**SOURCE RECORDS:**

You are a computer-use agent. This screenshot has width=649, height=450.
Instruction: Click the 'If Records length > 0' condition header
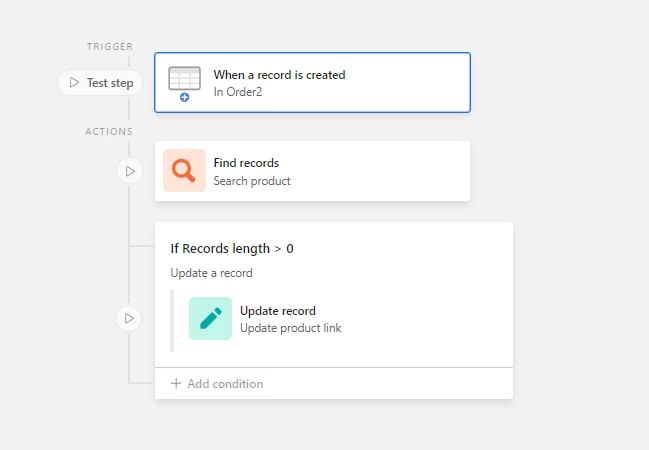click(x=232, y=248)
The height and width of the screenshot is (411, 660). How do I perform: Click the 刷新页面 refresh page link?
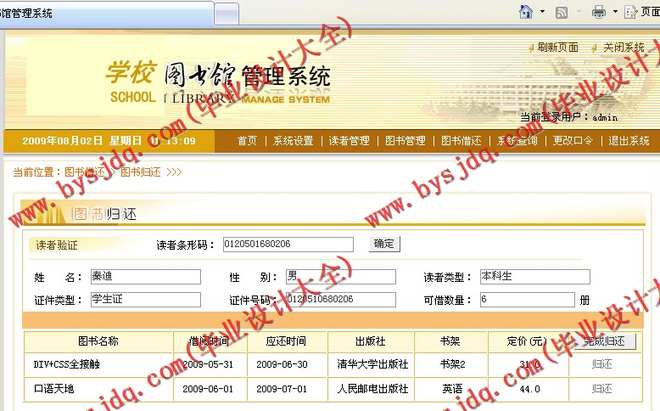[556, 47]
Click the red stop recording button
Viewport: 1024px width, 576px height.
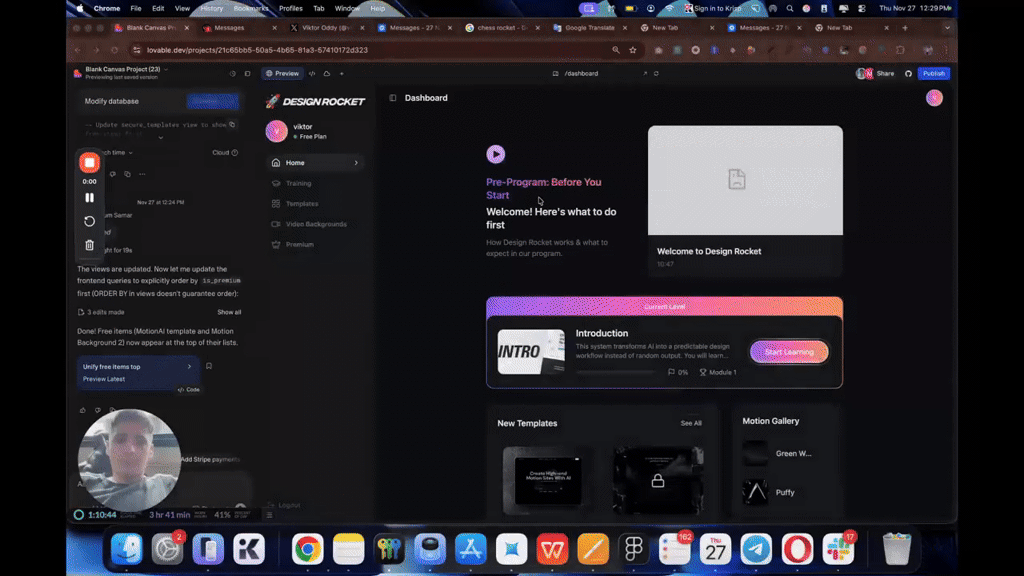click(89, 162)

**WORK TASK:** Text only, pictures out: give every record again as written.

**REPLY TO THE EXERCISE:**
You are a computer-use agent. This screenshot has width=649, height=450.
Instruction: Click the 'If Records length > 0' condition header
click(x=232, y=248)
The height and width of the screenshot is (411, 660). How do I perform: Click the 刷新页面 refresh page link?
[556, 47]
Click the red stop recording button
Viewport: 1024px width, 576px height.
click(89, 162)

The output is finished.